Menteri Perencanaan Pembangunan Nasional/Kepala Bappenas yang diwakili oleh Deputi Menteri PPN/Kepala Bappenas Bidang Pembangunan Manusia, Masyarakat, dan Kebudayaan,Subandi menuturkan terdapat dua prioritas utama di bidang kesehatan yang sudah dituangkan dalam RPJMN 2020-2024, yaitu penurunan angka kematian ibu dan penurunan prevalensi stunting.
“Kami memiliki target yang cukup ambisius untuk menurunkan stunting hingga 19 persen pada tahun 2024 dan hal ini perlu diikuti dengan intervensi yang konvergen. Jika tidak, potensi kerugian ekonomi setiap tahunnya akibat stunting adalah 2-3 persen dari GDP. Untuk itu, mari kita bersama-sama fokus untuk memastikan agar intervensi yang kita miliki tidak hanya terkirim (sent), tetapi tersampaikan (delivered) ke masyarakat,” ujarnya.
Dr. drg. Widya Leksmanawati Habibie, M.M., Associate Fellow di The Habibie Center mengatakan bahwa tingginya angka stunting adalah cerminan ketidaksetaraan sosial dan hal ini berkaitan erat dengan demokratisasi. Maka dari itu, The Habibie Center menyampaikan 7 rekomendasi terkait penanganan stunting yang terdiri dari: pertama penimbangan dan pengukuran balita setiap bulan di Posyandu, dan dibutuhkan kelengkapan alat ukur sesuai standar WHO, kemudian pengesahan revisi PMK Antropometri Anak untuk deteksi tumbuh kembang balita. Perbaiki buku KIA untuk memperbaiki pola MPASI dengan Protein Hewani dan pemberian bantuan protein hewani termasuk susu untuk keluarga dengan balita. Pelatihan dokter, bidan, ahli gizi dan kader untuk mendeteksi stunting dengan intervensinya serta penyediaan PKMK untuk kondisi yang menyebabkan stunting seperti gizi buruk, gizi kurang, gagal tumbuh, alergi, prematur, sampai kelainan metabolik. “Yang ketujuh adalah meningkatkan anggaran intervensi gizi spesifik dalam anggaran stunting bukan hanya 30 persen, tetapi misalnya 50:50,” ungkap Widya.
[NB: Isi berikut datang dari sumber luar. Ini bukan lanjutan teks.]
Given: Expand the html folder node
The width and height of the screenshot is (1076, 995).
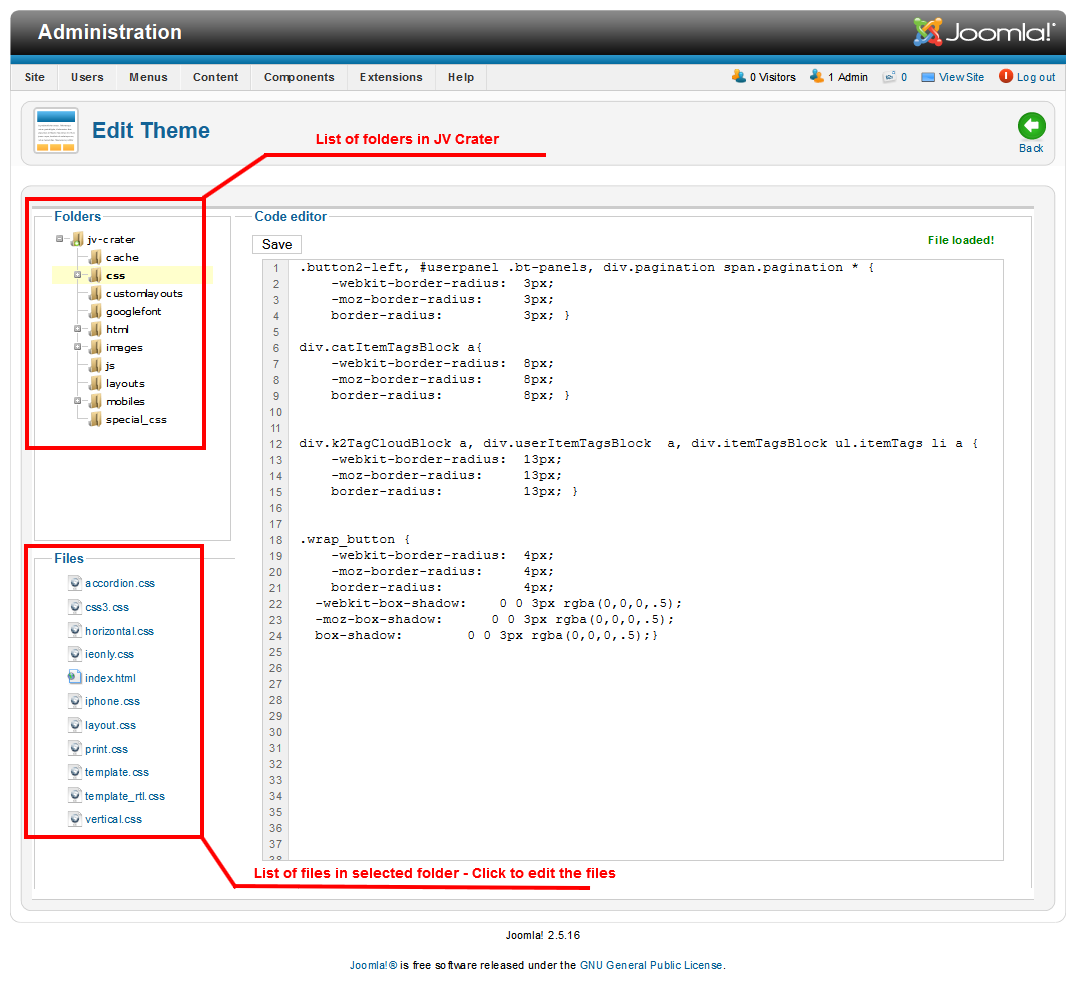Looking at the screenshot, I should coord(78,329).
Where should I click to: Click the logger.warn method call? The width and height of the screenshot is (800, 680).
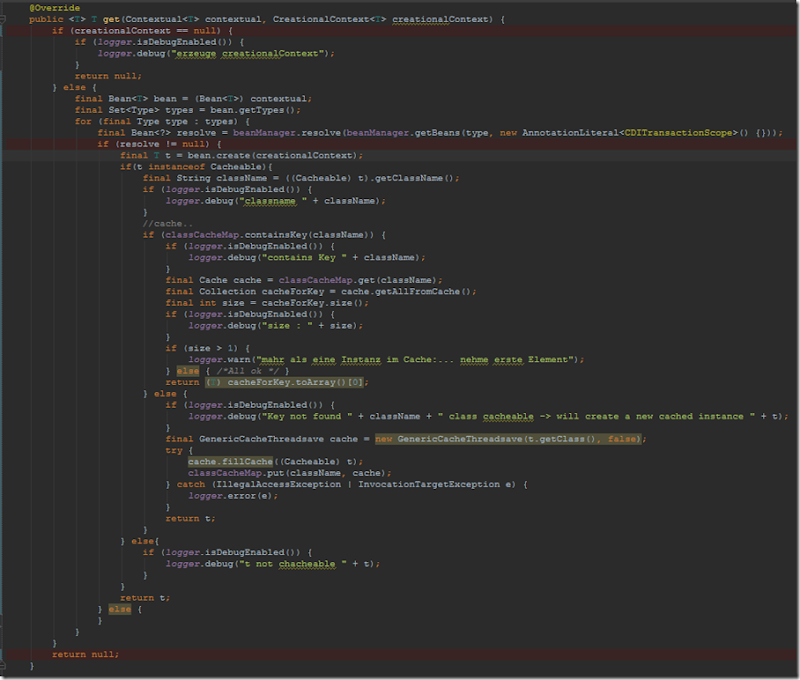coord(221,359)
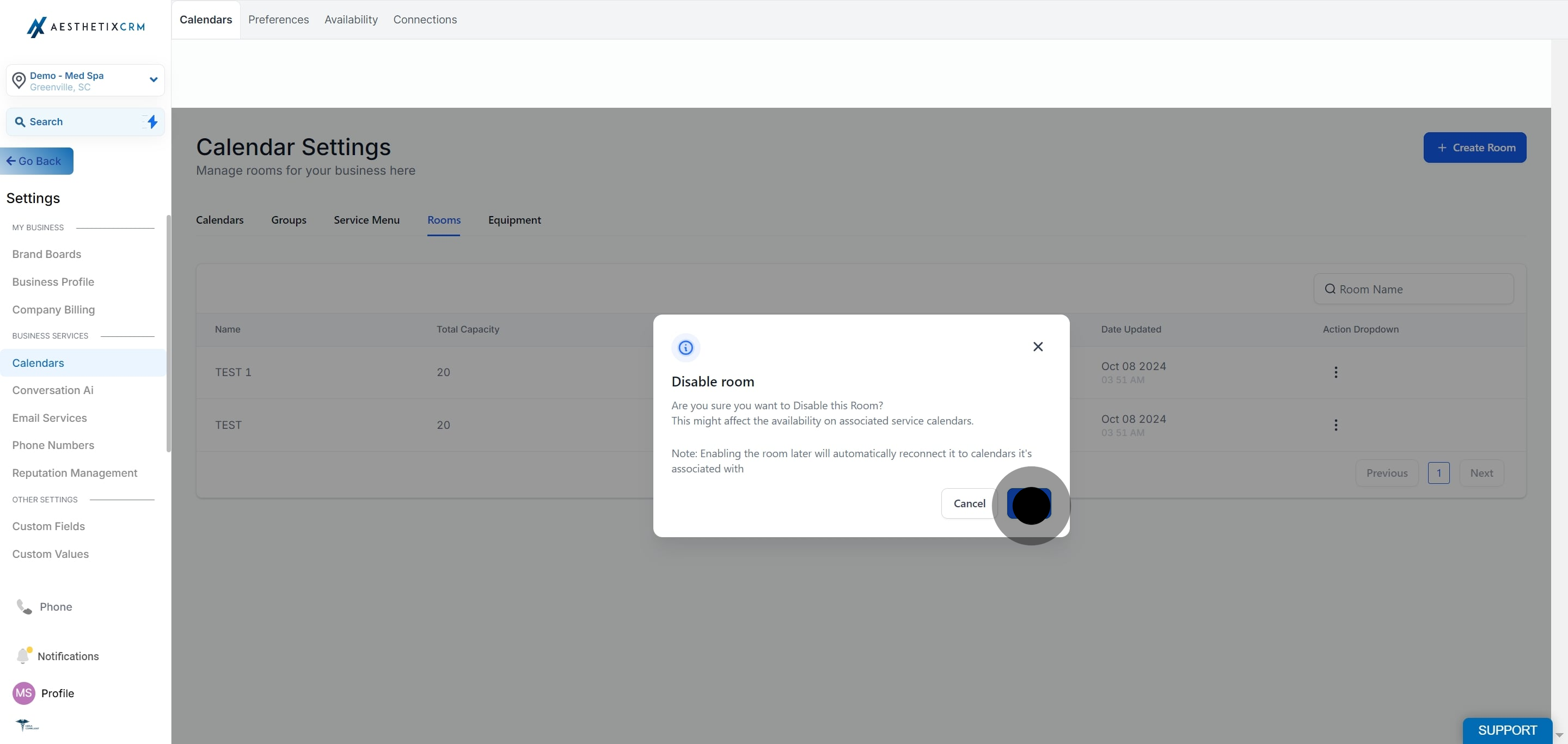The height and width of the screenshot is (744, 1568).
Task: Close the Disable room dialog with X
Action: coord(1038,347)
Widya menambahkan. Dari diskusi multi-sektorial hari ini diharapkan akan mampu memberikan sumbangsih pemikiran dan kolaborasi lintas pemangku kepentingan untuk berkomitmen mempercepat pencapaian penurunan angka prevalensi stunting nasional.
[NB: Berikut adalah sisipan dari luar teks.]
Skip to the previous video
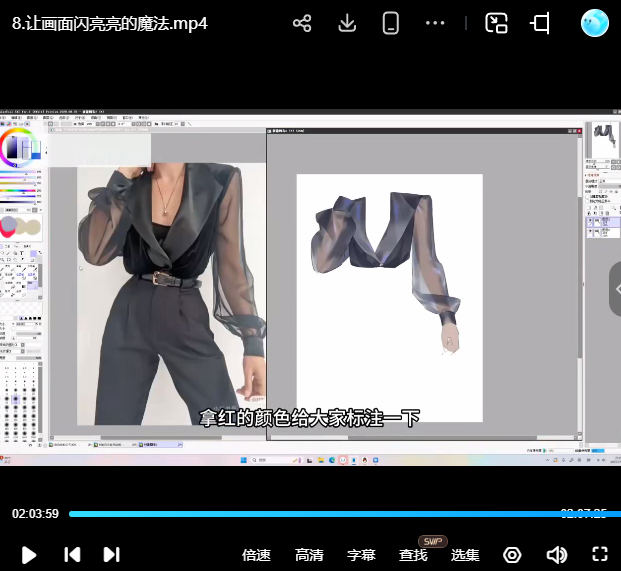Image resolution: width=621 pixels, height=571 pixels. [72, 555]
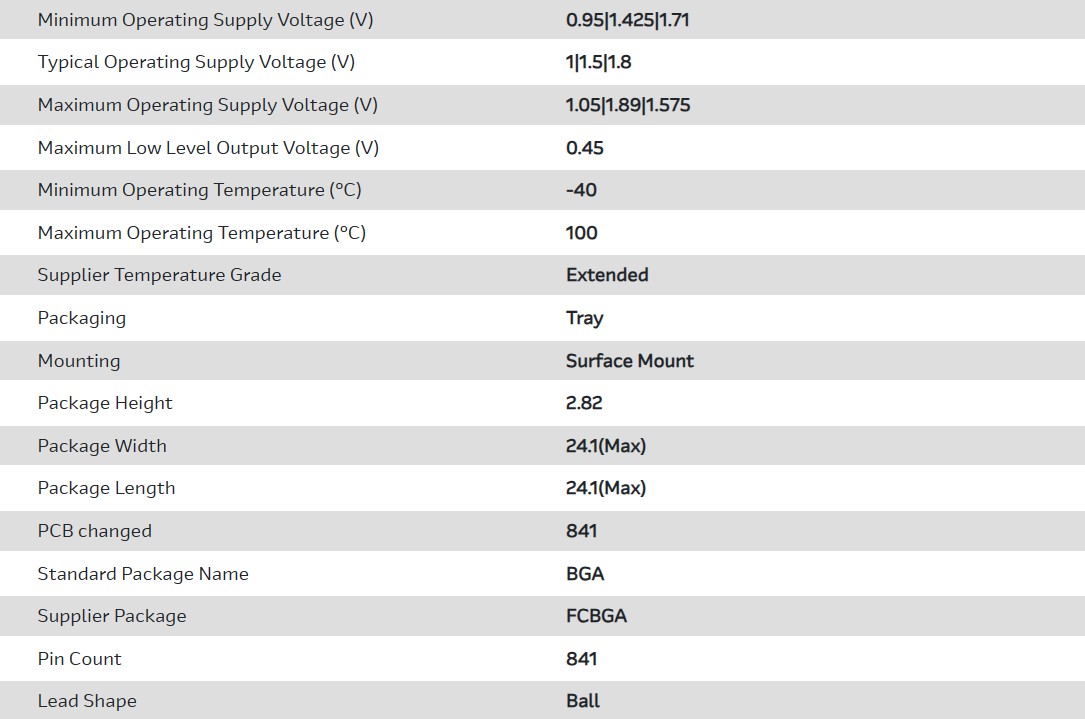Image resolution: width=1085 pixels, height=719 pixels.
Task: Click the PCB changed label
Action: coord(94,531)
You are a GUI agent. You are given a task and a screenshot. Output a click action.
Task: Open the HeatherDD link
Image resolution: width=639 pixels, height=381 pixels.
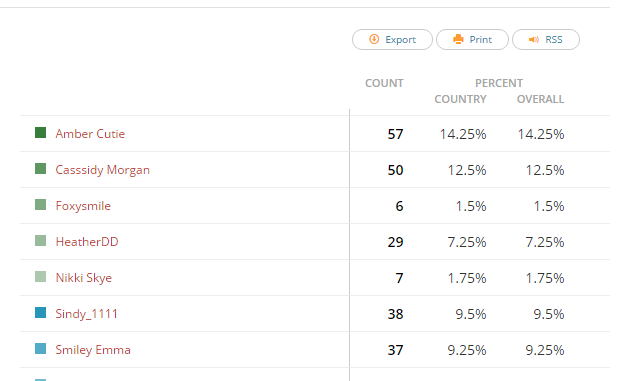87,242
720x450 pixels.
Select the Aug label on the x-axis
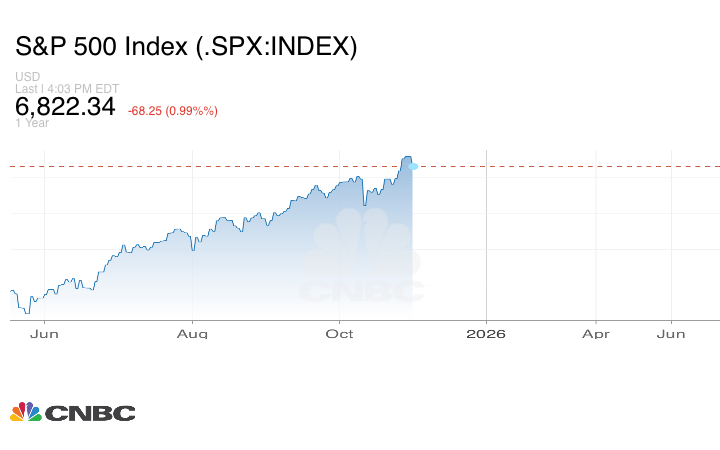coord(194,334)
“Adalah tugas kita bersama untuk mengawal implementasi prioritas alokasi anggaran untuk menyediakan intervensi gizi spesifik, termasuk suplementasi ini. Dengan anggaran yang efektif, akan semakin banyak anak yang tertolong dan mendapatkan hak mereka untuk tumbuh dan berkembang dengan optimal dan sehat melalui penanganan gizi yang tepat.” pungkas Widya.